> _DIRECTIONS FOR THIS TASK_: Every line of the records that holds the word "dimensions" should be copied out.

> _GIVEN RECORDS_:
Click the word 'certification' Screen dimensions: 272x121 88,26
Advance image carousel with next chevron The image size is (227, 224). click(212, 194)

---

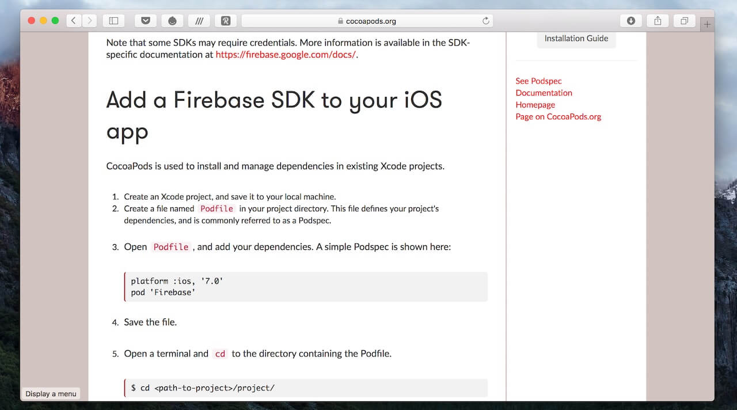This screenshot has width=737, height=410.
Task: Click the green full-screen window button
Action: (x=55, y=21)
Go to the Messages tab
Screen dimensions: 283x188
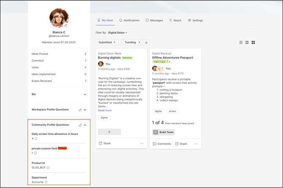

---

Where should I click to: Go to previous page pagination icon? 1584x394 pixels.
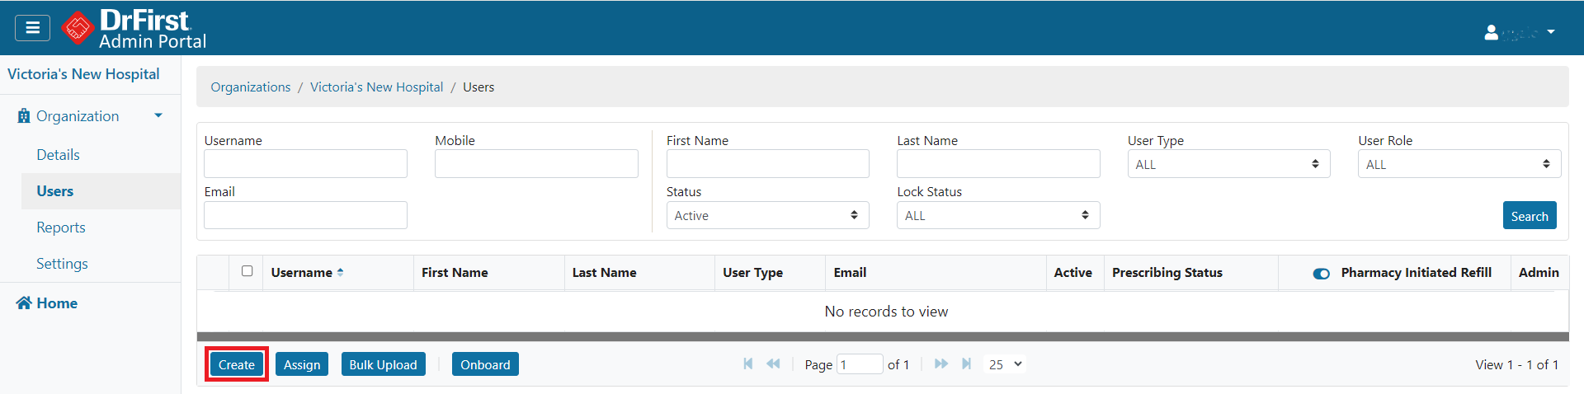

> _FINAL ANSWER_:
Click the word 'certification' Screen dimensions: 272x121 88,26
Screen dimensions: 283x188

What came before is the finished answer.